Vaccines will be available for residents and travelers at the Anchorage, Fairbanks and Juneau airports.

During the briefing on Thursday, Teresa O’Connor, deputy director of the division of public health, said 380 people had already been vaccinated at the Ted Stevens International Airport in Anchorage.

Additionally, multiple vaccination appointments in the borough were available as of Tuesday, according to PrepMod, the online portal through which appointments can be scheduled. PrepMod can be accessed at myhealth.alaska.gov.

These clinics include the Kenai Public Health Center, Soldotna Professional Pharmacy and the Nikiski Fire Department.

Vaccine appointments are also available through the Kenai Fire Department by calling 907-283-8270, and will be accessible weekly at the Soldotna Wednesday Market.

A map of vaccine providers can be found on DHSS’ COVID-19 vaccine website at covidvax.alaska.gov. Many providers are using the state’s program to schedule appointments, which can be accessed at myhealth.alaska.gov. Instructions on how to schedule an appointment through alternative entities can be found on the map by clicking the icon of the preferred provider. Appointments at Walmart can be scheduled at walmart.com/covidvaccine.

People who would like assistance with scheduling a vaccination appointment can call the Kenai Peninsula Borough Office of Emergency Management call center. The center operates Monday through Friday from 9 a.m. to noon. The central peninsula call center can be reached at 907-262-4636. The Homer call center can be reached at 907-235-4636. The Seward call center can be reached at 907-224-4636.

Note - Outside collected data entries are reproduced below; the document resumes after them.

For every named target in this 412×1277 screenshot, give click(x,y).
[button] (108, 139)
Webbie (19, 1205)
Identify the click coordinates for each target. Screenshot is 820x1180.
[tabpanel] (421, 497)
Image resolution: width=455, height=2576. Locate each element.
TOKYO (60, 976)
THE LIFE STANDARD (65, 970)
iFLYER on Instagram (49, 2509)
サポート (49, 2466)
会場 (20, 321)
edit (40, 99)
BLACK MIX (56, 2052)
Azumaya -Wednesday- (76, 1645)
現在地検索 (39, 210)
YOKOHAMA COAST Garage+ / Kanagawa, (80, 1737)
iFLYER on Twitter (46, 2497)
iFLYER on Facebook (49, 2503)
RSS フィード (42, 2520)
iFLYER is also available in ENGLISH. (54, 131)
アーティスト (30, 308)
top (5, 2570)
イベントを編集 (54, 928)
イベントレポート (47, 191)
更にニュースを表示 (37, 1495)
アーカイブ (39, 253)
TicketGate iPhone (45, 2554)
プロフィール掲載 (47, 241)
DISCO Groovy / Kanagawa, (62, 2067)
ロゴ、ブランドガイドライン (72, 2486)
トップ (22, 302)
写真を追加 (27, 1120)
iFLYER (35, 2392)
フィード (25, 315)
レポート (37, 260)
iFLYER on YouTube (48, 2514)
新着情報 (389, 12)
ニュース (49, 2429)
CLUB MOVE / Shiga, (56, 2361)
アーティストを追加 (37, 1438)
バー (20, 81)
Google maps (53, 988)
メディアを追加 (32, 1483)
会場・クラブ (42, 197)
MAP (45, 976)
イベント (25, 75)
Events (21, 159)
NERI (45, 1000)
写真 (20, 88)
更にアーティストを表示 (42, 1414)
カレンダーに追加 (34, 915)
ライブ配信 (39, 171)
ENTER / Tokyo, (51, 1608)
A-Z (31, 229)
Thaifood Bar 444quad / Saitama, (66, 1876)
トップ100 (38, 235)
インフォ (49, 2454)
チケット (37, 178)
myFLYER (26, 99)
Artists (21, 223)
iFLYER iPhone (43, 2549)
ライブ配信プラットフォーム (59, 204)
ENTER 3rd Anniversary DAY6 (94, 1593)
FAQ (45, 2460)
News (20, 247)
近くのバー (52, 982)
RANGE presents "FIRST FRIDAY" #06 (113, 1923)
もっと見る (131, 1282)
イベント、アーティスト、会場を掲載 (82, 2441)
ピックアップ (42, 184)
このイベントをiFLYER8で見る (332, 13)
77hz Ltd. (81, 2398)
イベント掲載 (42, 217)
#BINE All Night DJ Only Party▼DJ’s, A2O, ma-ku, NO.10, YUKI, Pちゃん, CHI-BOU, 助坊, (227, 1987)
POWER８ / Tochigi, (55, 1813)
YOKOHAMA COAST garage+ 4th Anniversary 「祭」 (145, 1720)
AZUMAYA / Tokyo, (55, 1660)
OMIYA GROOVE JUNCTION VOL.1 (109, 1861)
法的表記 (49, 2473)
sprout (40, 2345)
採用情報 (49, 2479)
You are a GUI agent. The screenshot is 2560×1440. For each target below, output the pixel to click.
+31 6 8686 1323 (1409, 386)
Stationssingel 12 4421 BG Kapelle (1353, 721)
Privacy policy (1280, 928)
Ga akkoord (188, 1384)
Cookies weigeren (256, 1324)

The City of Kenai is offering transportation to and from vaccine clinics located in Kenai in partnership with CARTS and Alaska Cab. Rides will be offered on a first-come, first-served basis until the budgeted funds run out. In order to participate in the program, people must be going from an address located in Kenai to a clinic in Kenai and will need to provide proof of vaccination. To schedule a ride, Alaska Cab can be reached at 907-283-6000 and CARTS can be reached at 907-262-8900.

COVID-19 testing locations on the Kenai Peninsula

On the central peninsula, testing is available at Capstone Family Clinic, K-Beach Medical, Soldotna Professional Pharmacy, Central Peninsula Urgent Care, Peninsula Community Health Services, Urgent Care of Soldotna, Dena’ina Health Clinic, the Kenai Public Health Center and Odyssey Family Practice. Call Kenai Public Health at 907-335-3400 for information on testing criteria for each location.

In Homer, testing is available from 9 a.m. to 6 p.m. daily at the lower level of South Peninsula Hospital as well as through SVT Health & Wellness clinics in Homer, Seldovia and Anchor Point. Call ahead at the hospital at 907-235-0235 and at the SVT clinics at 907-226-2228.

In Ninilchik, NTC Community Clinic is providing testing on Monday, Wednesday and Friday from noon to 4 p.m. To make an appointment to be tested at the NTC Community Clinic, call 907-567-3970.

In Seward, testing is available at Providence Seward, Seward Community Health Center, Glacier Family Medicine and North Star Health Clinic.